The deal, unanimously recommended by the boards when they announced it, was an attempt to compete with rival exchanges in Tokyo and Hong Kong, the Chinese city where a record $58 billion was raised in equity offerings last year, according to data compiled by Bloomberg. Bocker, a former president of Nasdaq OMX Group Inc., was to become CEO of the combined company.
“Given the amount of global consolidation that’s been occurring, you’d think there’d have been a fair chance you’d be able to get it over the line,” said Chris Hall, who helps manage $4 billion at Argo Investment Ltd. in Adelaide, Australia, which owns ASX shares. “It would have been impossible to have seen the kind of political opposition that we’ve seen coming.”
Swan did not rule out future approaches for ASX, saying he is “open to the right deal for Australia if it comes along.”
Before Elstone joined SFE in 2000, the graduate of University of London and Stanford Graduate School of Business, served as chief financial officer of Air New Zealand Ltd., from 1991 to 1994, and from 1995 as CFO of building-materials producer Pioneer International Ltd., according to Bloomberg Businessweek.
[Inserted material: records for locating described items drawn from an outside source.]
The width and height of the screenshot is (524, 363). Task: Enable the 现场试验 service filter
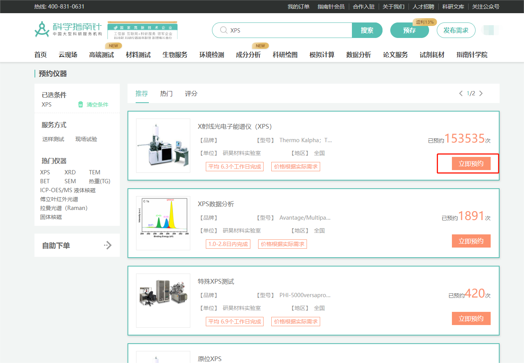(85, 139)
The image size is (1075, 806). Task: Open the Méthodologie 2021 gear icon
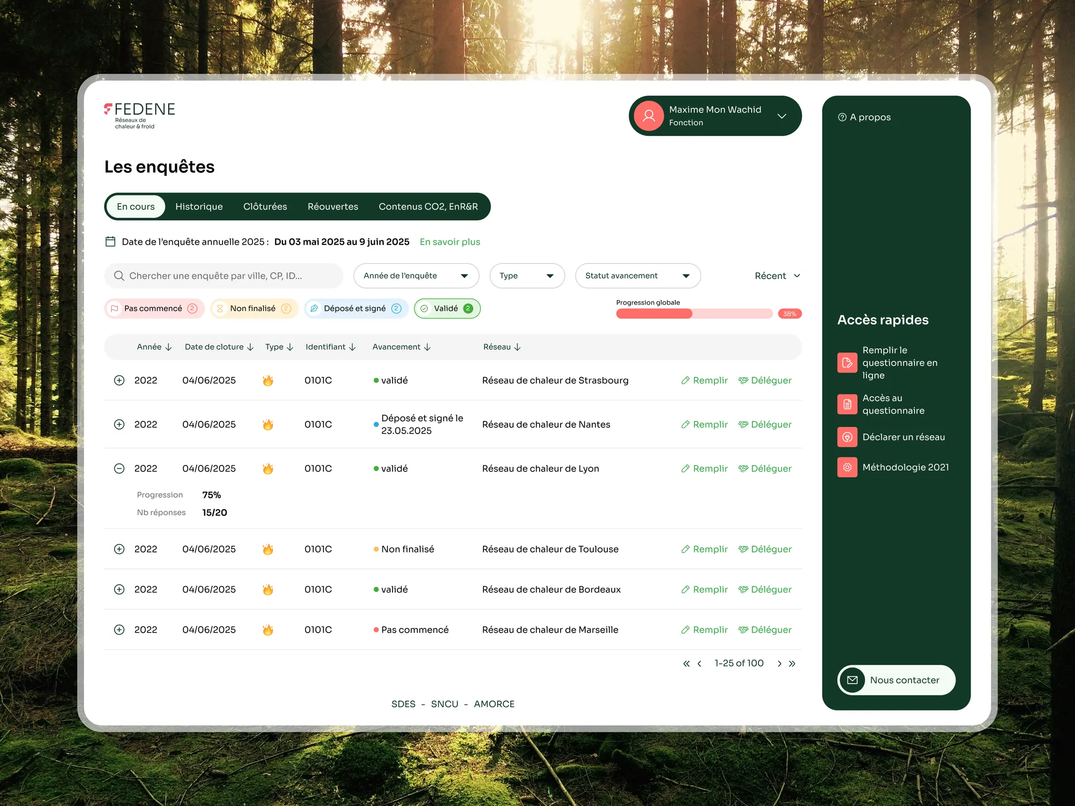point(847,468)
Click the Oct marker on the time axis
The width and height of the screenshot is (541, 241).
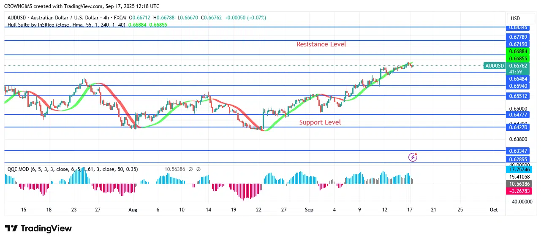tap(494, 210)
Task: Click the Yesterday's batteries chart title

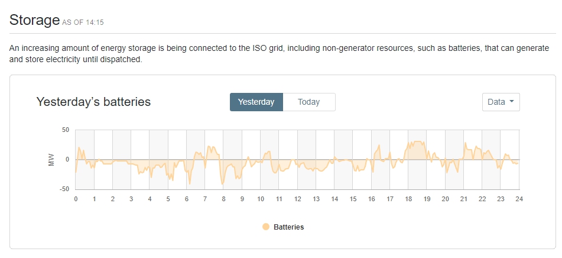Action: (x=93, y=102)
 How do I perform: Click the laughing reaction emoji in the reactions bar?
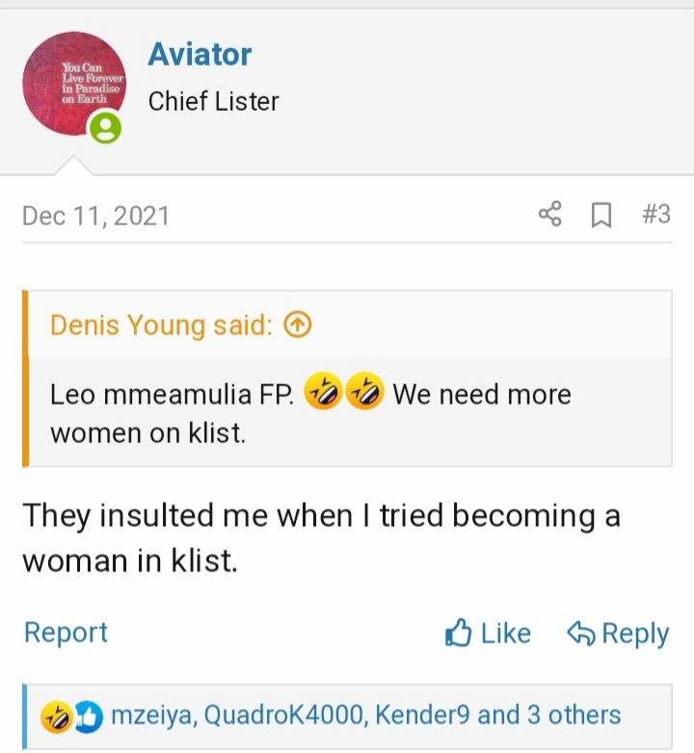[x=56, y=715]
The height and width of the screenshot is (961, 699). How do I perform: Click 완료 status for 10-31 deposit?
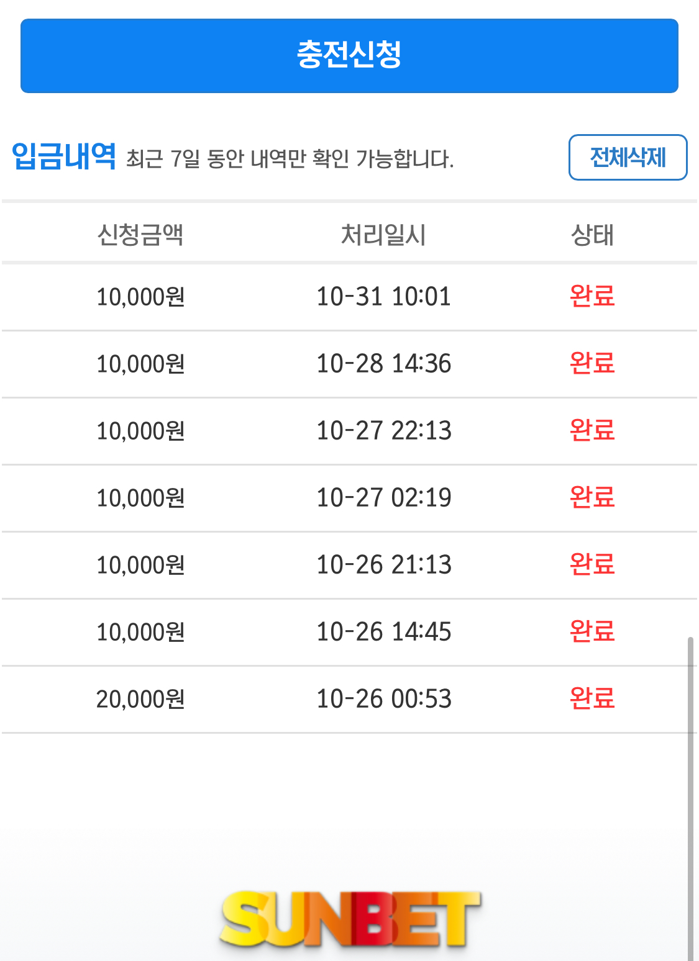(592, 296)
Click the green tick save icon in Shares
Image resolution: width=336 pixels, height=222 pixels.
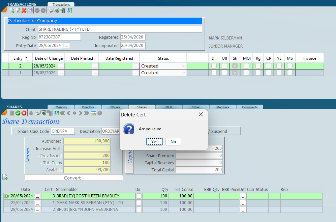18,113
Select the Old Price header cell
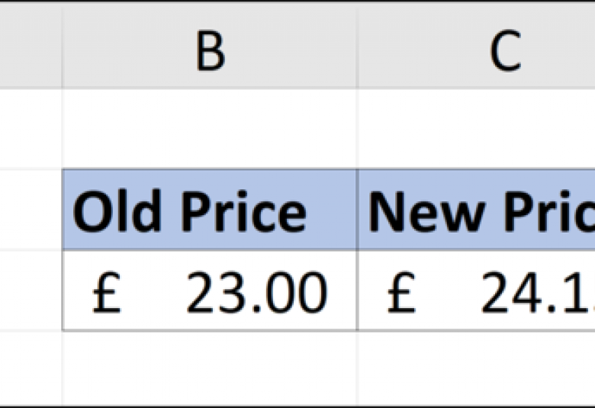 210,210
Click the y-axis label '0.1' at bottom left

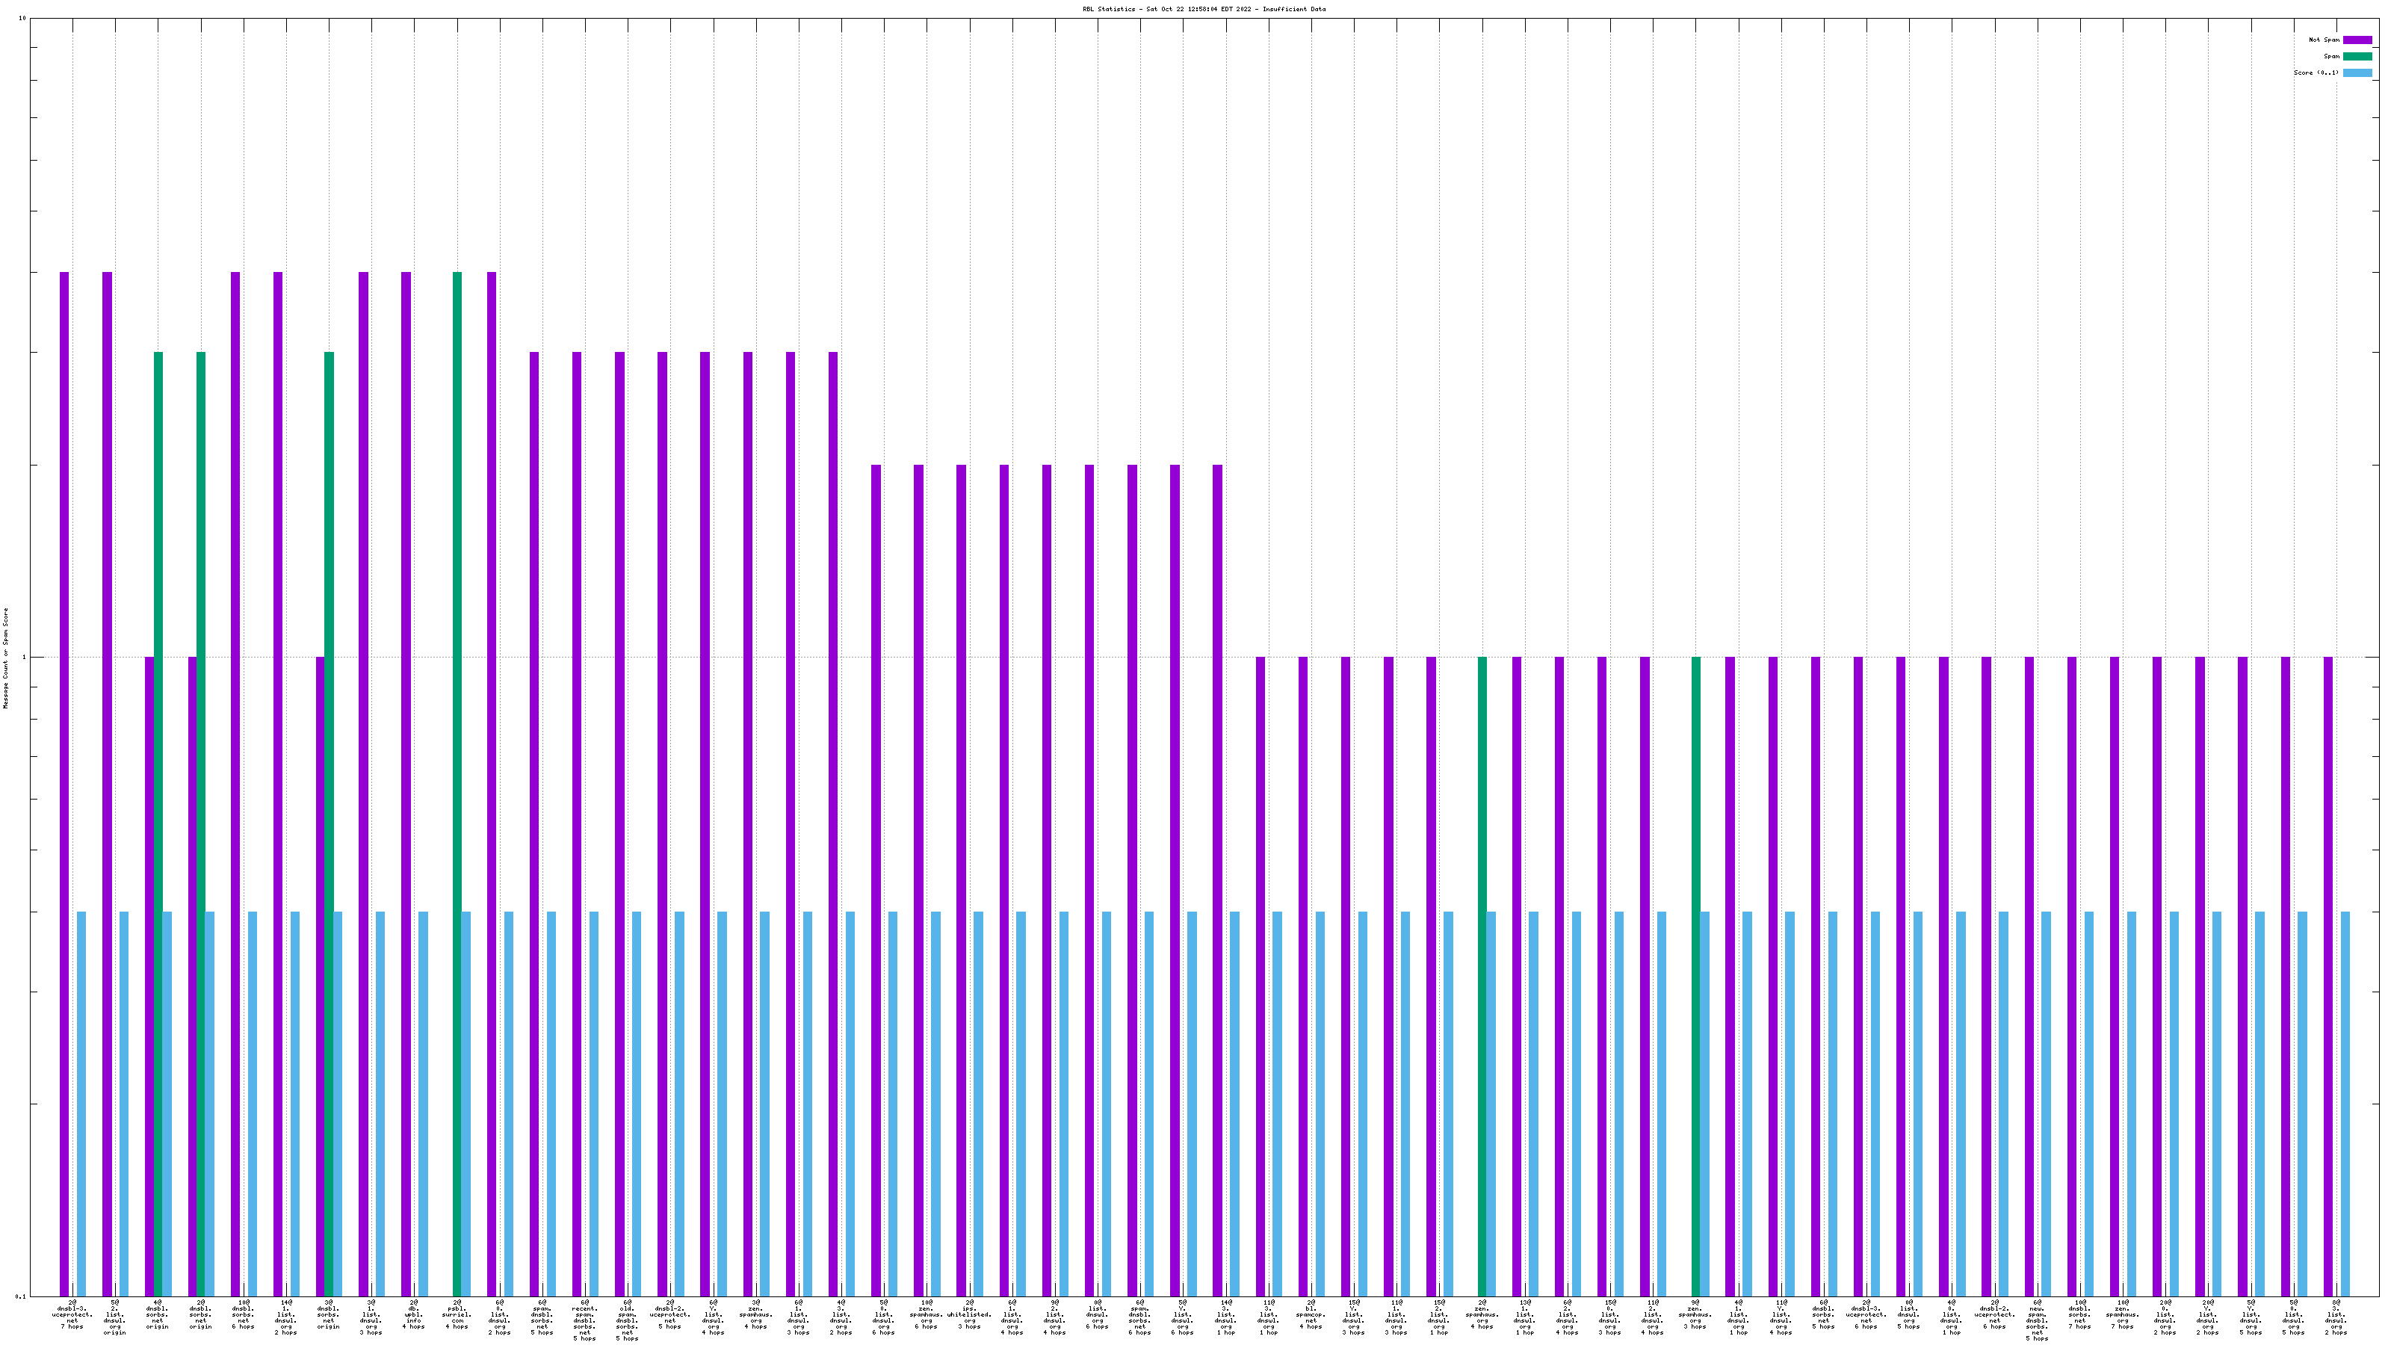(20, 1296)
At the time the takeover was announced, the companies said they expected that the combination would result in annual cost savings of $30 million and create opportunities for new products and services. They expected to be able to implement the agreement during the second quarter of 2011.
“This was a naive venture that was doomed from the start because of nationalist sentiment,” said Phil Lewis, head of economics at the faculty of business and government at the University of Canberra. “What a waste of money.”